Required work:
From the data, return each line holding the word "click".

Records supplied:
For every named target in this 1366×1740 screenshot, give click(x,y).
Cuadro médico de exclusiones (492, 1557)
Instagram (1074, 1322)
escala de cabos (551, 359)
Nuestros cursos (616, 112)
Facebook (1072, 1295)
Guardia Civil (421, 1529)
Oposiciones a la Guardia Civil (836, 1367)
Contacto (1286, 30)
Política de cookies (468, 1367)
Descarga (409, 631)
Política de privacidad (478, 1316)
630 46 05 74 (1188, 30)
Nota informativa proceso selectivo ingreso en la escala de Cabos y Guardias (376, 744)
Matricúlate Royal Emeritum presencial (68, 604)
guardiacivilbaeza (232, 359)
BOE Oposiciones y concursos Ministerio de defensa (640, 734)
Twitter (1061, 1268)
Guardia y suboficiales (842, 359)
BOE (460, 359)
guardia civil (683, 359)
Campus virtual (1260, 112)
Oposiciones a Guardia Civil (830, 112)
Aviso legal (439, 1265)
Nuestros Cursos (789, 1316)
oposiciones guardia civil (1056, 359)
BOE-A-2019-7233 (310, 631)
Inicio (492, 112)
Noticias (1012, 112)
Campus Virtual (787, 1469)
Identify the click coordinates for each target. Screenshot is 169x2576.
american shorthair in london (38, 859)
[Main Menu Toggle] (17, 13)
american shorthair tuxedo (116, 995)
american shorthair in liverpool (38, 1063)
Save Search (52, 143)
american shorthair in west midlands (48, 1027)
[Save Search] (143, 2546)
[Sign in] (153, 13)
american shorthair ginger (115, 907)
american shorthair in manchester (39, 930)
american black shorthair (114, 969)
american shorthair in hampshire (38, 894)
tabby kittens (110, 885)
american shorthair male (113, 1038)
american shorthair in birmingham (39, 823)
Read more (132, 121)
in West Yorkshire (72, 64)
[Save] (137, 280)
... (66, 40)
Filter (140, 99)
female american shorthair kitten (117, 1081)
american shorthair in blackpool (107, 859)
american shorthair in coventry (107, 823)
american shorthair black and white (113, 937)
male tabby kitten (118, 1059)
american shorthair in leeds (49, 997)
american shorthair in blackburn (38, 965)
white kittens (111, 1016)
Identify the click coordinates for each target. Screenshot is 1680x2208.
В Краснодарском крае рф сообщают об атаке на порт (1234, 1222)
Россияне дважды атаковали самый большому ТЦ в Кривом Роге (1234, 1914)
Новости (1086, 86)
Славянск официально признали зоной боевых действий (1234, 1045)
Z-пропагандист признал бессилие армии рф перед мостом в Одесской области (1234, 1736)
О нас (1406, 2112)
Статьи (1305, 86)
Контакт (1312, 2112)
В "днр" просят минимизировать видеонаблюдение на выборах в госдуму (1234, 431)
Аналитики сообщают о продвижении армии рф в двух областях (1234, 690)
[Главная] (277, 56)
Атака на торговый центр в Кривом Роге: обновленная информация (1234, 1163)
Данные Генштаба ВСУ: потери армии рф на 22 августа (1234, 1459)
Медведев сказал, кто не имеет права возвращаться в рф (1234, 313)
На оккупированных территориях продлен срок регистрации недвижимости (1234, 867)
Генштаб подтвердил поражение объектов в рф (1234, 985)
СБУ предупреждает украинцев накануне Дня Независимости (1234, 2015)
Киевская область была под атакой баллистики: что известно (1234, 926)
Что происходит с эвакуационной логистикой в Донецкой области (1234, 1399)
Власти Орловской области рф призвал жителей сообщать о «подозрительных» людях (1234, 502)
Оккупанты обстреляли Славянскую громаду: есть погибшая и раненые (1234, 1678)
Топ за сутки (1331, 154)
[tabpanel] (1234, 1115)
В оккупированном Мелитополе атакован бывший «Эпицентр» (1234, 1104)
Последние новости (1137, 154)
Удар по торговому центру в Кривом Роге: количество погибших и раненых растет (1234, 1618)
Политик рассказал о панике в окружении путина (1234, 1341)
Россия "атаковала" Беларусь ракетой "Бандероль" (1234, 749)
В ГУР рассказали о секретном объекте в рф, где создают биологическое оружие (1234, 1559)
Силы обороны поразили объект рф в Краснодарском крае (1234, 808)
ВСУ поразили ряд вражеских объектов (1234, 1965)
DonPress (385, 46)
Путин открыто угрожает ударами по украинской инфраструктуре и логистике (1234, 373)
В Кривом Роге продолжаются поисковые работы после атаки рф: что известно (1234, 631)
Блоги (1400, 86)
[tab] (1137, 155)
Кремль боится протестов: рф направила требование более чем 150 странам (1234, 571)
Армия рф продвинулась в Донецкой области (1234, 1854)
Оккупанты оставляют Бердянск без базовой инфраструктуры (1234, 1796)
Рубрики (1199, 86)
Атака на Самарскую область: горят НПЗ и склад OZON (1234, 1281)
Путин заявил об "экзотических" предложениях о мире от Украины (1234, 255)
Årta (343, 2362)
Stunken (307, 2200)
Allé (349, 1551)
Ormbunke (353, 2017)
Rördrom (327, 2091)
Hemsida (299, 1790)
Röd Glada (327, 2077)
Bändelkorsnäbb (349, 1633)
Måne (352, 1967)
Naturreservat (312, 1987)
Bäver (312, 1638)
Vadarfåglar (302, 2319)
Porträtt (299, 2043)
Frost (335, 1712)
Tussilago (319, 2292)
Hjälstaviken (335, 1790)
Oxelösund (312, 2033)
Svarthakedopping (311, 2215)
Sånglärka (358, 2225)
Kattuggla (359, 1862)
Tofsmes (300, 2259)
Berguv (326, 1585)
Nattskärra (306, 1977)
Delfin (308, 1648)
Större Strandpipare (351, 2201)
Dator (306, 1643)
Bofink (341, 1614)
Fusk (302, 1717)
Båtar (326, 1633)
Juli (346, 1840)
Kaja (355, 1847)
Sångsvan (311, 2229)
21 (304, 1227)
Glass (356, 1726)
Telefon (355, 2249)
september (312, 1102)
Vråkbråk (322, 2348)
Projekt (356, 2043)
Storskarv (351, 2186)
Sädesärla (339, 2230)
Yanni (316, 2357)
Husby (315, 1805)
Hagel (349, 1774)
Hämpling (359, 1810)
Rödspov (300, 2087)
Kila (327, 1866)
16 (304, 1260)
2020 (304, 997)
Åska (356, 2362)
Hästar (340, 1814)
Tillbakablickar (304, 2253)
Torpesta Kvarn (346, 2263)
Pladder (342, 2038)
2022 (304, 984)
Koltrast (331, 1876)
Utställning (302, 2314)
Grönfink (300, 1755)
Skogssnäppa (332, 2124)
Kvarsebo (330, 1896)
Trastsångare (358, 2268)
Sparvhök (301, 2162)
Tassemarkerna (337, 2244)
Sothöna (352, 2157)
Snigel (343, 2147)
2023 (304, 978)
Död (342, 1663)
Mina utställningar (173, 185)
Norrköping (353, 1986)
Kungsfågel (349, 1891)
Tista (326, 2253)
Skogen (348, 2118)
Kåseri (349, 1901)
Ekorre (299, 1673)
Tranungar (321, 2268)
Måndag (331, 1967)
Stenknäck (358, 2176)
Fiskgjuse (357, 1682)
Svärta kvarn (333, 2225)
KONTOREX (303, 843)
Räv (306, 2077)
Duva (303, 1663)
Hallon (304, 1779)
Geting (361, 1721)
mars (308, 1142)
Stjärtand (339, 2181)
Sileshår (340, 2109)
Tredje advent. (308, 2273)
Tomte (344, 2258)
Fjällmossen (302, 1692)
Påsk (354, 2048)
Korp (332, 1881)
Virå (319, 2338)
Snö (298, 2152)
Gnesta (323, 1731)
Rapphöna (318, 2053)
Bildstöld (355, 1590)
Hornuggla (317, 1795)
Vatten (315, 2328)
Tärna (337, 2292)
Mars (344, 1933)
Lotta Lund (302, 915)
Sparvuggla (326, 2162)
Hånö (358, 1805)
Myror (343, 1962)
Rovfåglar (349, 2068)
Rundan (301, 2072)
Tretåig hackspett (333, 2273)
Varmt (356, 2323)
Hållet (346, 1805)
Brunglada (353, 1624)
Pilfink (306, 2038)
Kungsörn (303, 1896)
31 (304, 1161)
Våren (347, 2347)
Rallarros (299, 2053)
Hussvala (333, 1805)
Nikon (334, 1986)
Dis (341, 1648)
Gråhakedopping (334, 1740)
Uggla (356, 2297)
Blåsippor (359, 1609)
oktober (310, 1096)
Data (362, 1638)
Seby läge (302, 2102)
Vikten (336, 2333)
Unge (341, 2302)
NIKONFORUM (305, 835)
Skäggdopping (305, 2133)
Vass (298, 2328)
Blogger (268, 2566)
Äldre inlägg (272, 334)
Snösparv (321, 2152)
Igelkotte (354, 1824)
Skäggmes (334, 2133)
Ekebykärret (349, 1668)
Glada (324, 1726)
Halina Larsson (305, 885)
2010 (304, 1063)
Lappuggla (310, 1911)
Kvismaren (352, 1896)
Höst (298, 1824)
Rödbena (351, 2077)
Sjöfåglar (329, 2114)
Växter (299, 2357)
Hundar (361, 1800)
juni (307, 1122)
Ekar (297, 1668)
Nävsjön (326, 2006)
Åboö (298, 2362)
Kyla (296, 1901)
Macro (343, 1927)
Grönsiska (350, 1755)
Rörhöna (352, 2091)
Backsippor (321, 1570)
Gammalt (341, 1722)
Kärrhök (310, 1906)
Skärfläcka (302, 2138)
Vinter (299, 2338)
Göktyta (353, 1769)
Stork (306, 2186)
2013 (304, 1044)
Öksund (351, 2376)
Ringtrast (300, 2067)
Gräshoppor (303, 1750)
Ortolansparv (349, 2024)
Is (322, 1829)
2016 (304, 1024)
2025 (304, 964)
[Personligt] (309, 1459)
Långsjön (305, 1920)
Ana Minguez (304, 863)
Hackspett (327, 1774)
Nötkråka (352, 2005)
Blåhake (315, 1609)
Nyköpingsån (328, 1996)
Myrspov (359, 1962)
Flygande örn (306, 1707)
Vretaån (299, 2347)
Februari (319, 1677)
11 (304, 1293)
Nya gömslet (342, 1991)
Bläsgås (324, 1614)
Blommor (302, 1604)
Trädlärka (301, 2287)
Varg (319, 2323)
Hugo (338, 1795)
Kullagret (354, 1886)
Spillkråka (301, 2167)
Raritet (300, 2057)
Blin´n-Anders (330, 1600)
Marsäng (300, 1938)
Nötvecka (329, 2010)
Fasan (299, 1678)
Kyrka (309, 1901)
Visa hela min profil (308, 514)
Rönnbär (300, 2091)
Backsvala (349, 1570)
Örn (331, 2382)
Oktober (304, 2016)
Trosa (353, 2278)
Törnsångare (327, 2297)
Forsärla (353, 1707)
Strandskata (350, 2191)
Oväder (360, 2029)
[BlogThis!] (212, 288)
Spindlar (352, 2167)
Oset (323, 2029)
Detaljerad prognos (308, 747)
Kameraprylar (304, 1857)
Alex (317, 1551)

Task response:
For every named target in this 1366×1740 screenshot, give click(x,y).
Identify the click coordinates for each target. Screenshot is 169x2576.
Identify the click coordinates for each target. Screenshot is 1680x2208.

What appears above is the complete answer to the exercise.